Calculate from this data

  • - the value of the sample covariance estimate;
  • - the value of the sample Pearson correlation coefficient;
  • - evaluate the direction and strength of the connection according to the obtained values;
  • - determine how legitimate the statement that this company uses the Japanese management model, which consists in the assumption that the more time an employee spends in this company, the higher his salary should be.

Based on the correlation field, one can hypothesize (for the general population) that the relationship between all possible values ​​of X and Y is linear.

To calculate the regression parameters, we will build a calculation table.

Sample means.

Sample variances:

The estimated regression equation will look like

y = bx + a + e,

where ei are the observed values ​​(estimates) of the errors ei, a and b, respectively, the estimates of the parameters b and in the regression model that should be found.

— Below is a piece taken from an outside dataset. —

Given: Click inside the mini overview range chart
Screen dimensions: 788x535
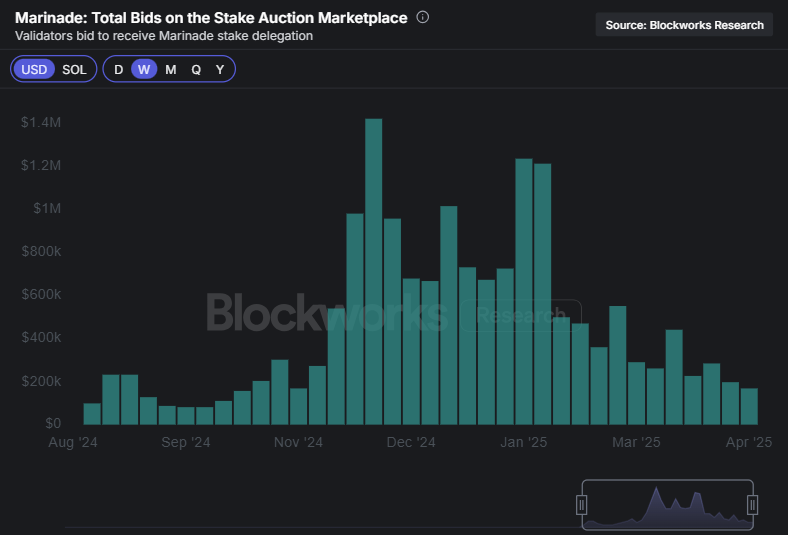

To estimate the parameters b and c - use LSM (least squares).

System of normal equations.

a?x + b?x2 = ?y*x

For our data, the system of equations has the form

  • 10a + 307b = 33300
  • 307 a + 10857 b = 1127700

We multiply the equation (1) of the system by (-30.7), we get a system that we solve by the method of algebraic addition.

  • -307a -9424.9 b = -1022310
  • 307 a + 10857 b = 1127700

We get:

1432.1b = 105390

Where b = 73.5912

Now we find the coefficient "a" from equation (1):

  • 10a + 307b = 33300
  • 10a + 307 * 73.5912 = 33300
  • 10a = 10707.49

We get empirical regression coefficients: b = 73.5912, a = 1070.7492

Regression equation (empirical regression equation):

y = 73.5912 x + 1070.7492

covariance.

In our example, the relationship between feature Y and factor X is high and direct.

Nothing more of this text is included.